Debates on the scientific utility of manned versus unmanned space programs, are heavily tilted towards unmanned programs, which are supposed to be more cost effective, and carry out better thought out science programs. Still, no one who has seen the speck on the TV screen expand out into a full fledged space craft will forget the shuttle, any more than they will forget that they once watched a man named Armstrong walk upon the moon.
Did anyone catch the classical allusion?
This blog post is by Neelima Gupte and Sumathi Rao.
4 comments:
You mean Star Wars?
No, not Star Wars, though that's a reasonable guess. Much older than that!
If we're thinking about the same thing: it wasn't a speck but a short hunk of bone chucked up by one of our primate ancestors that dissolved, most astonishingly, into a spacecraft on an earth-luna run---one of Kubrick's best shots in the incomparable Odyssey...what an incredible way to summarize 50,000 years of history!

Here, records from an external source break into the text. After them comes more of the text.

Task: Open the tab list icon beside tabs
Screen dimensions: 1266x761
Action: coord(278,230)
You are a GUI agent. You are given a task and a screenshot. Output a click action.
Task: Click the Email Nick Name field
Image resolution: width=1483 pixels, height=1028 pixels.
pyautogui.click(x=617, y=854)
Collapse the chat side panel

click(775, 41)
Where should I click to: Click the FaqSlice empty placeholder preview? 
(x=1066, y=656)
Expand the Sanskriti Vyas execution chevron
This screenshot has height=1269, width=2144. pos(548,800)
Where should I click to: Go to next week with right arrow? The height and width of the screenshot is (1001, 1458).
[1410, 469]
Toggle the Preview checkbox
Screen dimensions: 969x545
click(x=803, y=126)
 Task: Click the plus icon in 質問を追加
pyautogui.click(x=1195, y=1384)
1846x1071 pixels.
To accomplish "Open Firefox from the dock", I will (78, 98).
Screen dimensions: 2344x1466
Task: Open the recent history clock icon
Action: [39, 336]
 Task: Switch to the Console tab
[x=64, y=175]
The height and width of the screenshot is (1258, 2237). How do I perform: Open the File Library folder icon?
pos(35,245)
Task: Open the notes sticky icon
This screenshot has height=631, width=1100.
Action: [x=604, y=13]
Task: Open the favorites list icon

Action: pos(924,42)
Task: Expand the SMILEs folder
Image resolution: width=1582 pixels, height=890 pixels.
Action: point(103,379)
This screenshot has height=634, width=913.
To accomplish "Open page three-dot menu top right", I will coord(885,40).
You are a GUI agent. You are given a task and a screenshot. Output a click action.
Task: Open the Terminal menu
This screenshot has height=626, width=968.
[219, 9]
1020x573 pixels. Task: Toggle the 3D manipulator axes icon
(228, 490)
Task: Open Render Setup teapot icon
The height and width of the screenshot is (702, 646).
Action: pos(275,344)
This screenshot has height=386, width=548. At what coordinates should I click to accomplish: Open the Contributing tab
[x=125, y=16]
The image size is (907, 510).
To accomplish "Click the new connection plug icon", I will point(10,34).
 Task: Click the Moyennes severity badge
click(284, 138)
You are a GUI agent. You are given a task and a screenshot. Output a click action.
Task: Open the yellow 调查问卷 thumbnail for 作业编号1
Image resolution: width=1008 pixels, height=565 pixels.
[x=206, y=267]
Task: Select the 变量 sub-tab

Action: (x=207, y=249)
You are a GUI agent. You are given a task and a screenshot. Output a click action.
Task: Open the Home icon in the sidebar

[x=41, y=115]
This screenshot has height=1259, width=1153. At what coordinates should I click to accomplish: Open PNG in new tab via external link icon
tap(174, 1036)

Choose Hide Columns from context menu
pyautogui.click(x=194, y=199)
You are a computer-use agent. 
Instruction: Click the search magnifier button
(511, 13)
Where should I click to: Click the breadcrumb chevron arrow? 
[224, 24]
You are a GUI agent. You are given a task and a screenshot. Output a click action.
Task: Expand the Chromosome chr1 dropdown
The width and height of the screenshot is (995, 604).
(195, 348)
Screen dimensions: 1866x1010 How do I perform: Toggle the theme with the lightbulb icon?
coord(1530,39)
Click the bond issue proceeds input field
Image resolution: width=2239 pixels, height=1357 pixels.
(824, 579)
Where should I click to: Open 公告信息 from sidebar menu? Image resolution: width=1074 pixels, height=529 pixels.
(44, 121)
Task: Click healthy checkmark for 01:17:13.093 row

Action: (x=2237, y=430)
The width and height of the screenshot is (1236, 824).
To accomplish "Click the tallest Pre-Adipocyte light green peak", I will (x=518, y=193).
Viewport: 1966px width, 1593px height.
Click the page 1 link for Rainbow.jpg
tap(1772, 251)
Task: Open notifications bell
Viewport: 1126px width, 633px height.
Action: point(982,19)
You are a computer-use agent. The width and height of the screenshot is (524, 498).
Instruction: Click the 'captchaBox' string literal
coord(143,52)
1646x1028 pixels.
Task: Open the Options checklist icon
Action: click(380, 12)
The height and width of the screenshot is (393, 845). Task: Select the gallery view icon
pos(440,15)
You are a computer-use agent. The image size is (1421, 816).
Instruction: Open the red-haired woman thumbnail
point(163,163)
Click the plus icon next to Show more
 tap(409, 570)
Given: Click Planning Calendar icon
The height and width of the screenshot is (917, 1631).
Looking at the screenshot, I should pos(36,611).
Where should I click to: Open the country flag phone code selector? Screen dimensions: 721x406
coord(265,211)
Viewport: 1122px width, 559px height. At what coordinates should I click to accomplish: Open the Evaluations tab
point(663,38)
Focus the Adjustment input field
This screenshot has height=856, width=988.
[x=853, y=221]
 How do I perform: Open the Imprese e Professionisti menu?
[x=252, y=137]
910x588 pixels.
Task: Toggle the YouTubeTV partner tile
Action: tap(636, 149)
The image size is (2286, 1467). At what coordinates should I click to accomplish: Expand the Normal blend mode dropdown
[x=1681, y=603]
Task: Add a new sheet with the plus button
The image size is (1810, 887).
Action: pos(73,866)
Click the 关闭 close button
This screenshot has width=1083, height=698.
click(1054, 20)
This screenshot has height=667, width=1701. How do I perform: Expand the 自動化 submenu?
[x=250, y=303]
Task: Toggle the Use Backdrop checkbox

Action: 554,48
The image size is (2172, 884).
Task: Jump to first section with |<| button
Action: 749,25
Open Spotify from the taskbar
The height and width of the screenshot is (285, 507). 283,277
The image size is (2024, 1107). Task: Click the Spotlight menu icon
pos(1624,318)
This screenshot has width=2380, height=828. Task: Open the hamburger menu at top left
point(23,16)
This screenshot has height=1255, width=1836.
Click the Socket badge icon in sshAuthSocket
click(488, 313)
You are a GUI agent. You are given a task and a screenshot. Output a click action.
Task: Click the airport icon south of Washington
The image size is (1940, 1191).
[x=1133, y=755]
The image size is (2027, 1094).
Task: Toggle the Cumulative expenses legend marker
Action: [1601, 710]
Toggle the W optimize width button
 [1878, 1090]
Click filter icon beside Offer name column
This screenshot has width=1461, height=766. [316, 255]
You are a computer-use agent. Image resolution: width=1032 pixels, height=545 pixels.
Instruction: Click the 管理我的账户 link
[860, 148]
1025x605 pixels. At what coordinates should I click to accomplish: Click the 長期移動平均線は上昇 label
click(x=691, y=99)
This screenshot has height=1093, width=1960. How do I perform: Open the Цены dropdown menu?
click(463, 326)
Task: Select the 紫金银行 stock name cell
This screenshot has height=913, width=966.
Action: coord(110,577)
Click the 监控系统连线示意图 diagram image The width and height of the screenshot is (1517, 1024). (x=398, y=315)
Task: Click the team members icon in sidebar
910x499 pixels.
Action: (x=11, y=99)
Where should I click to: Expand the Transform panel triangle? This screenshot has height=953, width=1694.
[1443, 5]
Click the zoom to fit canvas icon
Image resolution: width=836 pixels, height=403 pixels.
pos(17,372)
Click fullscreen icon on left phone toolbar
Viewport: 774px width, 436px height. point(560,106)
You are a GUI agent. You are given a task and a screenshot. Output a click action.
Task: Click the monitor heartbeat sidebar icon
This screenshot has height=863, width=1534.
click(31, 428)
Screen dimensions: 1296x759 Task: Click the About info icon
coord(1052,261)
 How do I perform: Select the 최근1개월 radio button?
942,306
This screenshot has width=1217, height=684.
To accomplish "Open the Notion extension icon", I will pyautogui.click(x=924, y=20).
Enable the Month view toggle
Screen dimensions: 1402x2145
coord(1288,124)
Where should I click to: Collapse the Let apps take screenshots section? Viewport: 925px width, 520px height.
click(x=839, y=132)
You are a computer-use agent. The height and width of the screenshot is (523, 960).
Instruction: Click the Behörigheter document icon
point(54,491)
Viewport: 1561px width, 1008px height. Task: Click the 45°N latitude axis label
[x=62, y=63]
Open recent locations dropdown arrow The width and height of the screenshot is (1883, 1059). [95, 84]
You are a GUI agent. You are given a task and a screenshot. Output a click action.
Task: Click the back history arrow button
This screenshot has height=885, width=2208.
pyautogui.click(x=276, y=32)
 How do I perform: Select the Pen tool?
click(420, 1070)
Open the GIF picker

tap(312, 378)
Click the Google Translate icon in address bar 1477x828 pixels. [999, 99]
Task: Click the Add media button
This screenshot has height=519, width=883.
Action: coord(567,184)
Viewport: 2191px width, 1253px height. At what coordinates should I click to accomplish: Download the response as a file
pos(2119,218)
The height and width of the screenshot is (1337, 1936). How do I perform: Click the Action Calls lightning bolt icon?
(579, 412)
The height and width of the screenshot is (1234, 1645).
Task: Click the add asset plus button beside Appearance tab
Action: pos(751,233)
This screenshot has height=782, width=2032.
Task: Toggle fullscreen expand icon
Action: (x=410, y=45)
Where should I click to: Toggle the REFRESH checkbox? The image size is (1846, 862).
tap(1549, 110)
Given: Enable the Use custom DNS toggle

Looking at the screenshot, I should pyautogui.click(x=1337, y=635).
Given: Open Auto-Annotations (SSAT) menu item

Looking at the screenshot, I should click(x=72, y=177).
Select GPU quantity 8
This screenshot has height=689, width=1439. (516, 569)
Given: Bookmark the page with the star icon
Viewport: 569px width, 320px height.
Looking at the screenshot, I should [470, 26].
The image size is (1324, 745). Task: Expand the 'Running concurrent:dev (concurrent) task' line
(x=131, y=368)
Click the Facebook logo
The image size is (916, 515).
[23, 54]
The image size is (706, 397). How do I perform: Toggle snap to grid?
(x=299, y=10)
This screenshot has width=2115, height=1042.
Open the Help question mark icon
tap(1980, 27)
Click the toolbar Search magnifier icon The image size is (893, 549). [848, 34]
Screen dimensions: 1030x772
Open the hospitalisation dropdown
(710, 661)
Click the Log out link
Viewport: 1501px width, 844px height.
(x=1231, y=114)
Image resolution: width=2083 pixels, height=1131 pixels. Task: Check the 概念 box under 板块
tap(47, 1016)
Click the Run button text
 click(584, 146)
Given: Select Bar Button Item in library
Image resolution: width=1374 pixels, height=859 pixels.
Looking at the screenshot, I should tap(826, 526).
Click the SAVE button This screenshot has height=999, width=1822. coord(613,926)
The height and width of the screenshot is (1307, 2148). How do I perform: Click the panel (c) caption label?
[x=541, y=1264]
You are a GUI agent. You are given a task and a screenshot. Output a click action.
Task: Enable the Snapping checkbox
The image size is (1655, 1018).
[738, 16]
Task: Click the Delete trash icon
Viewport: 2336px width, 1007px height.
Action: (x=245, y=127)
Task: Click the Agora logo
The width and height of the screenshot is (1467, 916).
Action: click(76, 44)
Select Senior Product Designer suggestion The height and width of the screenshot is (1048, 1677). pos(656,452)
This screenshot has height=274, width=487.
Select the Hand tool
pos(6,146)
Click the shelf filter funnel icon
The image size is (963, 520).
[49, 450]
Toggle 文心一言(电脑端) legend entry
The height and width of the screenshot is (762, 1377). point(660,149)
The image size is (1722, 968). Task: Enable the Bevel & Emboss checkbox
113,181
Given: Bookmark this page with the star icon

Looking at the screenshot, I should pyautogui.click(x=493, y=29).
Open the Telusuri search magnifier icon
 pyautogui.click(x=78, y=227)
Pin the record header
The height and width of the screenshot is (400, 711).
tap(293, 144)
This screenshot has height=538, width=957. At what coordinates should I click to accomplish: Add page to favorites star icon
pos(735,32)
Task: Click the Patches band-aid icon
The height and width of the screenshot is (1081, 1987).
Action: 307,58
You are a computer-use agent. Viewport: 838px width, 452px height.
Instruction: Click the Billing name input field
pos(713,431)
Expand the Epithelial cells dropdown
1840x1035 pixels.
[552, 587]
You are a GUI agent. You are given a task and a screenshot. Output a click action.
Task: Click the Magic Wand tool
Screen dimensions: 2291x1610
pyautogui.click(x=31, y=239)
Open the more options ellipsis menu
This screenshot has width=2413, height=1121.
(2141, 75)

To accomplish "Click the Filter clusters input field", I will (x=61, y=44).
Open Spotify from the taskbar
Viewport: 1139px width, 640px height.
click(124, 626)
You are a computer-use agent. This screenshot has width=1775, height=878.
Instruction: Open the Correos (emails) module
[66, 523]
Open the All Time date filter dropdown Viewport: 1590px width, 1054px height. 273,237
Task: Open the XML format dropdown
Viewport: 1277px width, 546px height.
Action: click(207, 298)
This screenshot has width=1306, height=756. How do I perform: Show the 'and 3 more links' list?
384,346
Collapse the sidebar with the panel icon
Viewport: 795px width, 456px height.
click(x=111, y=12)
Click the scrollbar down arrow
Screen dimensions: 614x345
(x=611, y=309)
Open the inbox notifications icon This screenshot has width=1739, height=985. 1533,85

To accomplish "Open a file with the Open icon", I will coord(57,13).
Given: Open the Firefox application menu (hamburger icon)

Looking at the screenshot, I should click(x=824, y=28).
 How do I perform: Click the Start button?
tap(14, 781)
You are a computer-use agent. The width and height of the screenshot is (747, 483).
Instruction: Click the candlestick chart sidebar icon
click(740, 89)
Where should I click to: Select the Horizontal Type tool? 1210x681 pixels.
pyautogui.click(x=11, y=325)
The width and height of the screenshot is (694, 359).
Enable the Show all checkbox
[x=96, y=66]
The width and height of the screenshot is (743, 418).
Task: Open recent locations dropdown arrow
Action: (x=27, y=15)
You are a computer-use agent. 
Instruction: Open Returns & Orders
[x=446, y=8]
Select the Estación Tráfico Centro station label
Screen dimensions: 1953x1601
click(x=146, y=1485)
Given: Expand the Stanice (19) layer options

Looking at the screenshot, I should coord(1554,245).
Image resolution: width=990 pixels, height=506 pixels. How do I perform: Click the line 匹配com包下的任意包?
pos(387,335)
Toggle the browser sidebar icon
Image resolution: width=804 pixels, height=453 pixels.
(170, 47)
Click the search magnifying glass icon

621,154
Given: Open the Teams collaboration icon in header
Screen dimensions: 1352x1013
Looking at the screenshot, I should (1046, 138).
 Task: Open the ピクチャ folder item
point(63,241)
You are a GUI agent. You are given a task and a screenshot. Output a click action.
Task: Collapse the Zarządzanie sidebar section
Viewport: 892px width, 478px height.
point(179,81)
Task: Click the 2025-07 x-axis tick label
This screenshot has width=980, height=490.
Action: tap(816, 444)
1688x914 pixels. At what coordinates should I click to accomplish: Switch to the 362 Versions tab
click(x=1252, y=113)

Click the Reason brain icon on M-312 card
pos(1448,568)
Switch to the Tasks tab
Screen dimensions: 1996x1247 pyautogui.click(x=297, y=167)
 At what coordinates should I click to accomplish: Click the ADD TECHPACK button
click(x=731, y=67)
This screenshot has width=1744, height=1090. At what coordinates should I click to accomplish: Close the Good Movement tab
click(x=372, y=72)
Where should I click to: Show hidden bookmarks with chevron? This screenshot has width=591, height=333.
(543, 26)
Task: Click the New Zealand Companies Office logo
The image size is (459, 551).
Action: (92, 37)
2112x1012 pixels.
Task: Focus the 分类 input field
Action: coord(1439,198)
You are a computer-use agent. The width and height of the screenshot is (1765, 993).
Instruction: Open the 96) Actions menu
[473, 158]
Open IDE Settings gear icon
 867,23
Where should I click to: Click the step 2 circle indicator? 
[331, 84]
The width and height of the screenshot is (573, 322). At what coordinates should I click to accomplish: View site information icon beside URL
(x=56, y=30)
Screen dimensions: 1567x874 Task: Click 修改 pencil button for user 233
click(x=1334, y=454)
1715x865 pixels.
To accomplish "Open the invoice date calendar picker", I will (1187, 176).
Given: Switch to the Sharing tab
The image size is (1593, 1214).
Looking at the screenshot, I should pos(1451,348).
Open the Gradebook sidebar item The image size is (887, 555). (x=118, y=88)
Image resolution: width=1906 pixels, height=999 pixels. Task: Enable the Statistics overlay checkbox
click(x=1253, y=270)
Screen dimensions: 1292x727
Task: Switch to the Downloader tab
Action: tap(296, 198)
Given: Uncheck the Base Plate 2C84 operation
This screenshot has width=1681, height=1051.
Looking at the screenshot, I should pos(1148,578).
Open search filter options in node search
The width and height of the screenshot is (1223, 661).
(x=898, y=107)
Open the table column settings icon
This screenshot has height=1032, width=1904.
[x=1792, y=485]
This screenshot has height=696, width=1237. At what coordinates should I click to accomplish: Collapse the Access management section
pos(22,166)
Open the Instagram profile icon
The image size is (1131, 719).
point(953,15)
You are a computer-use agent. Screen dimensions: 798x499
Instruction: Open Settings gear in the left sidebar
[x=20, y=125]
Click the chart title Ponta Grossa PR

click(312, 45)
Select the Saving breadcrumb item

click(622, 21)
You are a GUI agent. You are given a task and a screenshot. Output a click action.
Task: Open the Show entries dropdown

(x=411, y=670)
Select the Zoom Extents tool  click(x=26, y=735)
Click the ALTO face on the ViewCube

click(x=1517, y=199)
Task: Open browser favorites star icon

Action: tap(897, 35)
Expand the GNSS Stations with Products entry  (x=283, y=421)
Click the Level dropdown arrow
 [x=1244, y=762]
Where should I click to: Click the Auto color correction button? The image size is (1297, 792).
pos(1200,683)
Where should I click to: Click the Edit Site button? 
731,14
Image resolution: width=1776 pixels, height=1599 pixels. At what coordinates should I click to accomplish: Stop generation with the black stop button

But maybe you're talking of something else.
BTW, it would have been cheaper to have sent up a new Hubble than repairing it using the space shuttle. The romance of manneed space exploration apart (and that is a very old argument, indeed), I think the day is not far off when the integration of human minds with those of its machines will be so good that robots exploring space will feel exactly like humans are doing so directly. So the argument will be settled in the best way possible.
Actually my classical allusion was in the second half of the sentence. There is a song by Neil Diamond whose refrain is `saw a man named Armstrong, walk upon the moon'.
However, it is interesting how the speck becoming a spacecraft invoked resonances for everyone. For me, it was quite literal. I saw the Columbia come into the desert in 1981. It looked quite a bit like Luke Skywalker's ship coming in, in Star Wars, but that was before Columbia, not after, so life followed art (at least movies)!